Which lines of the data below contain the string "height"? Gather each such line in full. A match counts only when the capitalization is identical.

· · · ·

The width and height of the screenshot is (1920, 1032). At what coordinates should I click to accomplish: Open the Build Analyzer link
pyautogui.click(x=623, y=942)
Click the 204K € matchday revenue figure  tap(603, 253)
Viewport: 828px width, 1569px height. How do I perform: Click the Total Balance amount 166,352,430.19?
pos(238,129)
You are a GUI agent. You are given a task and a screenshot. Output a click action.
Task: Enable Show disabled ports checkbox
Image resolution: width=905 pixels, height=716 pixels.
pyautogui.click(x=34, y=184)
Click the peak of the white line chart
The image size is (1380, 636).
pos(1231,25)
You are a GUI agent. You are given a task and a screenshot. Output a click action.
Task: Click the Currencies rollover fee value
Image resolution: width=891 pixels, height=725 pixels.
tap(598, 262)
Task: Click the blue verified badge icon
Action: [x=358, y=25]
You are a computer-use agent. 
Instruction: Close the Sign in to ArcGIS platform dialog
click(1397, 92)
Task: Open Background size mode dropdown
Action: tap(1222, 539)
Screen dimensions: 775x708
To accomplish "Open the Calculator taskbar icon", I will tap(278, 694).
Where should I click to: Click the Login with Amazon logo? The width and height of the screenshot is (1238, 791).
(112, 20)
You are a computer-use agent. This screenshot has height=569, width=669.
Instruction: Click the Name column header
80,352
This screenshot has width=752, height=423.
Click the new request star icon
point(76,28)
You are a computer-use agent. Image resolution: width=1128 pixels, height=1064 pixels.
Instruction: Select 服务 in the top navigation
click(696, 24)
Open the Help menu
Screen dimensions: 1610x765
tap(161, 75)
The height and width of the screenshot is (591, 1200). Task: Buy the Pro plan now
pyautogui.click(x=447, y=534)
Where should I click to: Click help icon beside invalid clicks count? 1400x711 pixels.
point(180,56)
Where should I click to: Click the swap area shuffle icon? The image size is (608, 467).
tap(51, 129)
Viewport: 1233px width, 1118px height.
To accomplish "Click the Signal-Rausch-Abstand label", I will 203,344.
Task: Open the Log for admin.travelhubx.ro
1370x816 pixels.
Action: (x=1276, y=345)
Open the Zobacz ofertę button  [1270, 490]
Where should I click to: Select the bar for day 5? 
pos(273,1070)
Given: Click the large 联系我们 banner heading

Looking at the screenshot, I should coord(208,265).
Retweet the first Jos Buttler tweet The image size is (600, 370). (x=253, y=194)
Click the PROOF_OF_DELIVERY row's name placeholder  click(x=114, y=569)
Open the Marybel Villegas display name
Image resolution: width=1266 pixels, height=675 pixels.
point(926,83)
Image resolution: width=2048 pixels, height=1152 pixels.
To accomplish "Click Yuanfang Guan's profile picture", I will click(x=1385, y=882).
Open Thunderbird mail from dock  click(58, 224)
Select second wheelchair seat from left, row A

· · · ·

§ **Correct output**
The width and height of the screenshot is (1920, 1032). At what coordinates should I click to accomplish: Open the Build Analyzer link
Viewport: 828px width, 1569px height. How do I perform: Click the Total Balance amount 166,352,430.19?
Image resolution: width=905 pixels, height=716 pixels.
Image resolution: width=891 pixels, height=725 pixels.
Where should I click to: Click the Login with Amazon logo? The width and height of the screenshot is (1238, 791).
You are a computer-use agent. This screenshot has height=569, width=669.
This screenshot has width=752, height=423.
You are a computer-use agent. Image resolution: width=1128 pixels, height=1064 pixels.
The height and width of the screenshot is (591, 1200). Task: Buy the Pro plan now
Viewport: 1233px width, 1118px height.
Image resolution: width=1266 pixels, height=675 pixels.
Image resolution: width=2048 pixels, height=1152 pixels.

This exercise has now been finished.